- _PROBLEM TO SOLVE_
Copy the passage on Transformer attention between "Let x1 ... xT" and "d query matrix.", inclusive, replacing each "matrix" with "weight matrix".

In language modeling or machine translation, we're trying to predict words in the future. With a recurrent model, we can just not unroll the LSTM further than the current word. To use self-attention in decoders, we need to ensure we can't peek at the future.

One idea: at each timestamp, change the set of keys and values to only include past words. This is inefficient and can't be parallelized.

Instead, we mask out the attention to future words by artificially setting their attention scores to negative infinity. We do this at each layer of the decoder.

The Transformer model

Let's look at the Transformer Encoder and Decoder Blocks at a high level.

We start with our (input) word embeddings and add in the position representations. We have a sequence of Transformer Encoder blocks. For the output sequence, we again have the word embeddings and position representations, and a Transformer Decoder. The last layer of encoders is used in each layer of the decoder: the decoder attends to encoder states. Then the decoder outputs predictions.

What's left in a Transformer Encoder Block that we haven't covered?

Key-query-value attention. How do we get the k, q, v vectors from a single word embedding?
Multi-headed attention: Attend to multiple places in a single layer.
Tricks to help with training
- Residual connections
- Layer normalization
- Scaling the dot product
- These tricks don't improve what the model is able to do; they help improve the training process, which is equally important.

We saw that self-attention is when keys, queries, and values come from the same source. The Transformer encoder does this in a particular way.

Key-Query-Value Attention

Let x1 ... xT be input vectors to the Transformer encoder - vectors of dimension d.

The keys, queries, and values are

ki = K*xi, where K is the d x d key matrix.
qi = Q*xi, where Q is the d x d query matrix.
vi = V*xi, where V is the d x d value matrix matrix.

These matrices allow different aspects of the x vectors to be used/emphasized in each of the three roles.

Let X = [x1;...;xT] of dimension T x d be the concatenation of input vectors.

First, note that XK, XQ, and XV are also of dimension T x d.

The output tensor is defined as output = softmax(XQ(XK)^T) x XV.

N.B. X^T means X transposed. x[i] is x with subscript i.

Multi-headed self-attention

What if we want to look at multiple places in the sentence at once? For word i, self-attention "looks" where x[i]^T Q^T K x[j] is high, but maybe we want to focus on different j for different reasons. Those are the i, j pairs that end up interacting with each other.

We will define multiple attention "heads" through multiple Q, K, V matrices. Let Q[l], K[l], V[l] be matrices of dimension d x d/h, where h is the number of attention heads, and l ranges from 1 to h. They will still apply to the X matrix, but transform it to a smaller dimensionality d x d/h.

Each attention head performs attention independently. output = softmax(X Q[l] K[l]^T X^T) * X V[l], where output[l] is of dimensionality d/h.

The outputs of all the heads are combined. output = Y[output[1];...;output[h]] (concatenate all the heads together) where Y is of dimensionality d x d.

Each head gets to "look" at different things and construct value vectors differently. We're still doing the same amount of computation as before.

Pictorially:

Training tricks

Residual connections

Residual connections are a trick to help models train better. Instead of X[i] = Layer(X[i-1]) where i represents the layer, we let X[i] = X[i-1] + Layer(X[i-1]). The layer is equal to the previous layer plus the function over the previous layer.

So we only have to learn "the residual" from the previous layer. Intuition: we should be learning only how layer i should be different from layer i-1.

vs.

- _PROVIDED MATERIAL_
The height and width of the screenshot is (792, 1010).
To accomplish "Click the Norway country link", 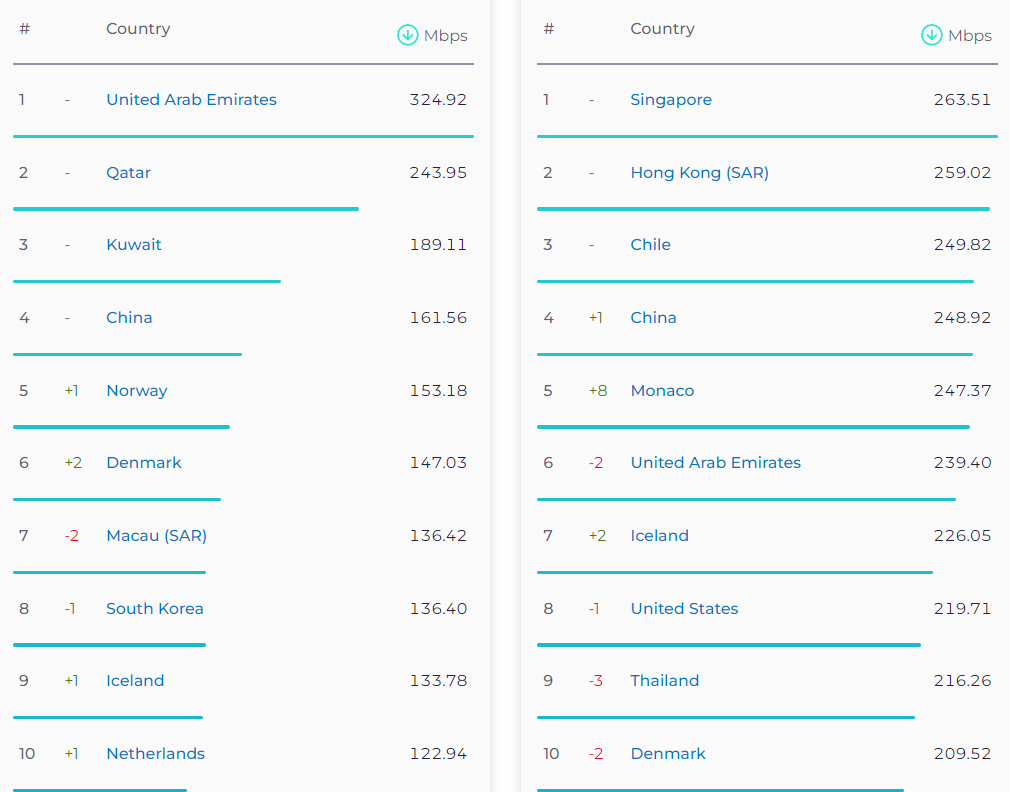I will (x=136, y=391).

- _SOLUTION TO THIS TASK_
Let x1 ... xT be input vectors to the Transformer encoder - vectors of dimension d.

The keys, queries, and values are

ki = K*xi, where K is the d x d key weight matrix.
qi = Q*xi, where Q is the d x d query weight matrix.